While Kjenner shies away from profit projections, he's confident the business will survive. One promising sign: SimplyDone is in hot pursuit of two new clients. But the pen hasn't hit the paper yet. Barton points out that the sales process takes anywhere from six to nine months - the time needed to learn a potential client's business process and then reengineer it.

Then there's the ever-changing culture of the firm itself. When SimplyDone debuted in May 1999 as Handshake, it was the brainchild of four young guys who wanted to revolutionize the way people buy services. The goal: Link consumers with local service merchants. Need an oil change or your house cleaned? Log on, fill out a form, let merchants bid on the work - then schedule the appointment with the lowest bidder.

A bit ambitious, even the founders would agree. Still, what they lacked in experience, they made up for in determination and hard work. Back then the hours were long (80-plus a week), the leadership young - ex-CEO and founder Ajay Shah was 23 at the time of launch.
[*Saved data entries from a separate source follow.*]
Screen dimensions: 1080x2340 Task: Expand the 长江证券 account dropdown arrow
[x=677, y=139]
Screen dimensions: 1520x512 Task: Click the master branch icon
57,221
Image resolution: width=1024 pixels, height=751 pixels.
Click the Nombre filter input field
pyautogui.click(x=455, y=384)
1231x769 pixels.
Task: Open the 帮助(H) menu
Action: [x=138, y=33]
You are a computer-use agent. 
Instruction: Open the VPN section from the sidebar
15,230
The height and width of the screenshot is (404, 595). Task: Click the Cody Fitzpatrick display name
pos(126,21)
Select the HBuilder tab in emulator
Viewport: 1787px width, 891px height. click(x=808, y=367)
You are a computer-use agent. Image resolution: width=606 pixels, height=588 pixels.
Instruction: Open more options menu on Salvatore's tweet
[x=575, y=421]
And the name of the game was having fun: late-night office floor hockey, no dress code (bare feet preferred), and a corporate apartment wired for cable.

Yet as SimplyDone brought in more-experienced leadership, the company shed its frat-house ways. That shift has certainly continued with Kjenner at the helm. "There is a little bit of old world coming in here," he says.

Kjenner, for example, instituted office hours (9 a.m. to 6 p.m.). Reasonable for corporate America, but to techies, used to sleeping in and working late, it was unheard of. "You would have thought I lambasted somebody's mother," Kjenner jokes. He made the change, he says, so that financiers coming through the office would see people at work. "I needed to manage appearances," he says.

The techies retaliated. The first day he announced the policy, one employee programmed his computer so that an alarm went off precisely at 6 o'clock. "I actually thought it was pretty funny," Kjenner says, recalling the incident. "The next day, when I was offsite with our board members, there was reportedly a chorus of alarms that went off, including the distinctive whistle from 'The Flintstones.' " Needless to say, office hours still stand.

A basketball hoop that used to adorn the back of the office is still there. New rule, though: No hoops until after 3 p.m. "The basketball games are very few and far between these days," says Aaron Stokes, a developer at SimplyDone and one of the few left from the original start-up days. "There aren't many long hours anymore," he adds, as the new leadership tries to more-efficiently manage projects - and costs. "After six or seven o'clock, everyone's gone - so there's no one left to play ball."

For Mr. Stokes, the ride has been bittersweet. He left college early - with only three classes left to graduate - to sign on at Handshake.

"The whole reason I came was to generate that quick cash flow. But it's now clear that it's more of a long-term investment," he concedes.

"So much money was put into this place. A lot of smart people came here. It's amazing how much effort, resources, and luck are required to build a company."